In Safari, when the permission for an extension is set to "Ask," there is no constant pop-up. Instead, the user can click the extension icon in the browser bar, and only then does the dialogue box pop up. In other words, (1) the "ask" is user-initiated rather than automatic, and (2) the pop-up is tied to the extension icon in the browser bar rather than to the address bar meaning the little carrot at the top of the pop-up box is tied to the extension's icon, not the url bar.

Version 0.99.127.3-beta (WebKit 619.1.1)

Sonoma (14)

  • Vlad replied to this.

    Vlad Just checked. No, in Safari, when I click an extension with "Ask" permissions, the dialogue box comes up, and after I give it permission, the extension just works without Safari reloading the page.

    • Vlad replied to this.

      CrunchyFritos Maybe this is true with Safari's limited support for extensions API. But many extension API trigger on page load or on specific events happening on page and this is when Orion asks for permission.

      if you gave access to the extension after that event already happened, the extension would do nothing and the user might be preplexed. This is why we ask on demand, when needed.

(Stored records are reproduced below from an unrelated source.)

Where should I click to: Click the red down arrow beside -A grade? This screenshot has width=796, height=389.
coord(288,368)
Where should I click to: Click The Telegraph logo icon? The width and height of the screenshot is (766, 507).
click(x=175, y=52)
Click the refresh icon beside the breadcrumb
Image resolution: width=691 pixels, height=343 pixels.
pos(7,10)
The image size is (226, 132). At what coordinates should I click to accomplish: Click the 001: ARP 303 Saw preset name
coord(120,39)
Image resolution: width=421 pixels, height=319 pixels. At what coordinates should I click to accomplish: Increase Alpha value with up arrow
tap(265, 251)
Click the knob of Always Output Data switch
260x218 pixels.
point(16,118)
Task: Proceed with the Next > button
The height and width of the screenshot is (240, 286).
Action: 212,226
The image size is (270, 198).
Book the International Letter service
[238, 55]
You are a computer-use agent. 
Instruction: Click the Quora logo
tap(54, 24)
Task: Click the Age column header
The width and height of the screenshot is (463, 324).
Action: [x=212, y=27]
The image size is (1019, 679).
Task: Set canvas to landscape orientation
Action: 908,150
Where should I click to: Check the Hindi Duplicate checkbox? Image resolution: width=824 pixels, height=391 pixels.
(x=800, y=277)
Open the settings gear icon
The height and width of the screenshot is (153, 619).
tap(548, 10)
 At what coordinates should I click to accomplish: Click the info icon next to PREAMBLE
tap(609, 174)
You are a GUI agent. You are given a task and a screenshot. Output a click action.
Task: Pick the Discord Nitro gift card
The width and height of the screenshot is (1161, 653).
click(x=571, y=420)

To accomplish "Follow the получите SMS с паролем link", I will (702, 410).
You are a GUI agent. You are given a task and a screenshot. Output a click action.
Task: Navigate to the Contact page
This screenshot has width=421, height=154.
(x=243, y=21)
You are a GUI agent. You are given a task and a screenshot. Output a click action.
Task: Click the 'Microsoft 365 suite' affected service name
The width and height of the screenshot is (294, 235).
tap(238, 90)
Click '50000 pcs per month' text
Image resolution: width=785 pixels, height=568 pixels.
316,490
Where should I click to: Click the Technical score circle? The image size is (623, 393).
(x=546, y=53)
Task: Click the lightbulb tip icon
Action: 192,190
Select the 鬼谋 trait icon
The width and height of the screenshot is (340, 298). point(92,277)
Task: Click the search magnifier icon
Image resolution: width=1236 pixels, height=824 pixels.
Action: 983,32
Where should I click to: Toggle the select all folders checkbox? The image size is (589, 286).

        Vlad But that has the effect that I came across of Orion asking for permission on literally every single web page I visit. That makes the "Ask" permission setting basically unusable since it means I would be subjecting myself to constant pop-ups.

        • Vlad replied to this.

          CrunchyFritos Correct, as you instructed Orion and it correctly asks at the time an extension needs it. If you need extension on just a few sites, it is easier that you block extension on all sites, and just whitelist it on the few.

            8 months later

            I would suggest a new option "on click" similar to Chromium where the extension is disabled by default and the user can activate and whitelist the extension on that page "on click" which then could open the "ask" pop-up. In my opinion, by far the best option.

            Use case: we have a strict zero-trust policy in our company and employees only are allowed to activate extension on non customer or intranet sites. It would be super inefficient to whitelist all these pages on all employee computer instead of telling them to use the "on click" option.